BEGIN Supplied passage
Two branches of the Social Planning and Events Committee—SPEC Connaissance, which is in charge of bringing influential speakers to Penn, and SPEC–TRUM, which represents undergraduate minorities—worked together to bring Noah to campus. Over the course of an hour, Mr. Noah and political science professor Mark Pollack perched upright in plush blue armchairs, trading jokes and anecdotes and Trump impressions. After SPEC organizers Dayzia Terry (C ’19) and Natasha Allen (C ’19) introduced Mr. Noah, the audience—many of whom had been waiting for over 45 minutes to see Mr. Noah speak, propping open their laptops in the wood auditorium seats—clapped in a frenzy. Mr. Noah smoothed his knees and shuffled his bleach–white sneakers. “It’s good to be here,” he said. The audience appeared to feel the same way.

Even the audience members who didn’t have an opportunity to ask Mr. Noah a question served as active participants in the discussion; they hooted and snapped, cheered and welped. “The black woman is oppressed more than anyone else in the world,” Mr. Noah said, after Professor Pollack asked a series of questions about the focus on Trevor’s mother in his 2016 autobiography Born a Crime. The audience sputtered with snapping fingers. “I am a product of a despicable time,” he said about growing up in apartheid South Africa. When he stated that apartheid and American systemic racism are “cut from the same cloth,” several members of the audience whooped. Later he spoke about how African–Americans use “code–switching” to fit into predominantly white spaces, and members of the audience shouted back to him: “YES!” someone called from the front rows. “Preach it!” someone screamed. 

Much of Mr. Noah’s remarks centered on his mother and the role she played in shaping him. “I didn’t realize how much I loved her until I wrote the book,” he said. “She gave me an adult understanding of a world that I wasn’t privy to.” His relationship with his mother has shaped the way he views American politics; he said he sees a link between how Hillary Clinton’s campaign was perceived and how his mother has been treated throughout her life. “We don’t apply the same judgement and logic to a woman that we do to a man,” he said, to a cascade of cheers from the audience. “She doesn't get treated like any other politician,” he said about Secretary Clinton. “We live in a world where people feel threatened when a woman considers herself equal to a man.”
END Supplied passage
BEGIN Supplied entries
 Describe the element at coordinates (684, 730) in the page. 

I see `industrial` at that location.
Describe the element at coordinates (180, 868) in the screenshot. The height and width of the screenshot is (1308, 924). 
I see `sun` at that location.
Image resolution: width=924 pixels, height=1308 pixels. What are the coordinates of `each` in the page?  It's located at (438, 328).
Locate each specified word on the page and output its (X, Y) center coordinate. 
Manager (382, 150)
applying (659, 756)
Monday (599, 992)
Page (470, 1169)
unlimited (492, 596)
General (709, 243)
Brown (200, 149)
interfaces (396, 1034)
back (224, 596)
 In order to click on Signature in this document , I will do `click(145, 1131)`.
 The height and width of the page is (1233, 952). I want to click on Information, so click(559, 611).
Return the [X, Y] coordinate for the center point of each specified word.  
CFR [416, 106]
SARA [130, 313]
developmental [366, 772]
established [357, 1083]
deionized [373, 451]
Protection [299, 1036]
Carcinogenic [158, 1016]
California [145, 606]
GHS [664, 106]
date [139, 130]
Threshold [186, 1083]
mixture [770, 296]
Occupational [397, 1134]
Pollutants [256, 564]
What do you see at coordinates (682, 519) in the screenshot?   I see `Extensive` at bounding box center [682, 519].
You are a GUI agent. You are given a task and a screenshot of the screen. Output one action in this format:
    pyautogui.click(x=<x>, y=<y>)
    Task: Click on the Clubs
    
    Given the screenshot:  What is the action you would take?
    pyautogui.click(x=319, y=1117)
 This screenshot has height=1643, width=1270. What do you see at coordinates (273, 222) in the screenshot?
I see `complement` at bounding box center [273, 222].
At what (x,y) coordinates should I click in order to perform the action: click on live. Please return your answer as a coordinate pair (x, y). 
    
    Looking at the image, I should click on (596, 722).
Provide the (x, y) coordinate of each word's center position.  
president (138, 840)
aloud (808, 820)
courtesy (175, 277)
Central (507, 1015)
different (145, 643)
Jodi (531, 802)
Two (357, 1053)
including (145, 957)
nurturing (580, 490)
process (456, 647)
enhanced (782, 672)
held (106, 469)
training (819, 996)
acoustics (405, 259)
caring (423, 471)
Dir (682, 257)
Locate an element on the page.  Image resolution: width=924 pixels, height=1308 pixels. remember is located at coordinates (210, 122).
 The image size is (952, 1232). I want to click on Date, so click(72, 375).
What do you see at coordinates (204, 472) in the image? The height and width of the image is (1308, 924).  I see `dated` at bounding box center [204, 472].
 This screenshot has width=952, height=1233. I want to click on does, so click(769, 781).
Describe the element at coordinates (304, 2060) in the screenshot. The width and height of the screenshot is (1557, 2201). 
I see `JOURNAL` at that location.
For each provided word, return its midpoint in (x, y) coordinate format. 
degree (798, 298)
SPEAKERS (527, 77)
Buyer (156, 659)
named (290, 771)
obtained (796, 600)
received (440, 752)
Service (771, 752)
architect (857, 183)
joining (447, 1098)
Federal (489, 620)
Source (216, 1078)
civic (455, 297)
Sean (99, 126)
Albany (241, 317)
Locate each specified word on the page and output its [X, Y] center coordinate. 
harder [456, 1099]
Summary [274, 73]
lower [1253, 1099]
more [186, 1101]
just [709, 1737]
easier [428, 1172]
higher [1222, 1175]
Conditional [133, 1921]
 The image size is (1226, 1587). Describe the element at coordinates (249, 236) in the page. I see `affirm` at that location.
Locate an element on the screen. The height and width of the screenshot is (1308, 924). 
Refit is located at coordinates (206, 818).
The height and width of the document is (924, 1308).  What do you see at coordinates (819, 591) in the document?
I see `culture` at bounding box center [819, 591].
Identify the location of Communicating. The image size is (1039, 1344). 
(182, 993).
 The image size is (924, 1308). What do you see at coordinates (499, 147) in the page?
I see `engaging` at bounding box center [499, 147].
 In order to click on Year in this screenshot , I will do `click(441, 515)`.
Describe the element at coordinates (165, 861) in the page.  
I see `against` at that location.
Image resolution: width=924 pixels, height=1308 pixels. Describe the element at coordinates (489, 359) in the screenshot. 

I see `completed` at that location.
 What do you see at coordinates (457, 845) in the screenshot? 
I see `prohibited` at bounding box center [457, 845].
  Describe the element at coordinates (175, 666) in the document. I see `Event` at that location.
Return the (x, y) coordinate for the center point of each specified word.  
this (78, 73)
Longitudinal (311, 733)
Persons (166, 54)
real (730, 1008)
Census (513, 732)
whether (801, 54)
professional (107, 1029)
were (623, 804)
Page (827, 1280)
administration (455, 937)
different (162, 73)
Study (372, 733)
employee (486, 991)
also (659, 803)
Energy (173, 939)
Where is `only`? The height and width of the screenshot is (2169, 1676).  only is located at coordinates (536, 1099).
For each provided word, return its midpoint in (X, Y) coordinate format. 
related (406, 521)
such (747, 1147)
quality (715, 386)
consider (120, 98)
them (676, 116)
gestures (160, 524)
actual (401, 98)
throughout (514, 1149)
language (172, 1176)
END Supplied entries
#### [What is expected]
Reproduce the full passage about Mr. Noah's talk at Penn word for word, from its first sentence to its last.

#### [Response to the task]
Two branches of the Social Planning and Events Committee—SPEC Connaissance, which is in charge of bringing influential speakers to Penn, and SPEC–TRUM, which represents undergraduate minorities—worked together to bring Noah to campus. Over the course of an hour, Mr. Noah and political science professor Mark Pollack perched upright in plush blue armchairs, trading jokes and anecdotes and Trump impressions. After SPEC organizers Dayzia Terry (C ’19) and Natasha Allen (C ’19) introduced Mr. Noah, the audience—many of whom had been waiting for over 45 minutes to see Mr. Noah speak, propping open their laptops in the wood auditorium seats—clapped in a frenzy. Mr. Noah smoothed his knees and shuffled his bleach–white sneakers. “It’s good to be here,” he said. The audience appeared to feel the same way.

Even the audience members who didn’t have an opportunity to ask Mr. Noah a question served as active participants in the discussion; they hooted and snapped, cheered and welped. “The black woman is oppressed more than anyone else in the world,” Mr. Noah said, after Professor Pollack asked a series of questions about the focus on Trevor’s mother in his 2016 autobiography Born a Crime. The audience sputtered with snapping fingers. “I am a product of a despicable time,” he said about growing up in apartheid South Africa. When he stated that apartheid and American systemic racism are “cut from the same cloth,” several members of the audience whooped. Later he spoke about how African–Americans use “code–switching” to fit into predominantly white spaces, and members of the audience shouted back to him: “YES!” someone called from the front rows. “Preach it!” someone screamed. 

Much of Mr. Noah’s remarks centered on his mother and the role she played in shaping him. “I didn’t realize how much I loved her until I wrote the book,” he said. “She gave me an adult understanding of a world that I wasn’t privy to.” His relationship with his mother has shaped the way he views American politics; he said he sees a link between how Hillary Clinton’s campaign was perceived and how his mother has been treated throughout her life. “We don’t apply the same judgement and logic to a woman that we do to a man,” he said, to a cascade of cheers from the audience. “She doesn't get treated like any other politician,” he said about Secretary Clinton. “We live in a world where people feel threatened when a woman considers herself equal to a man.”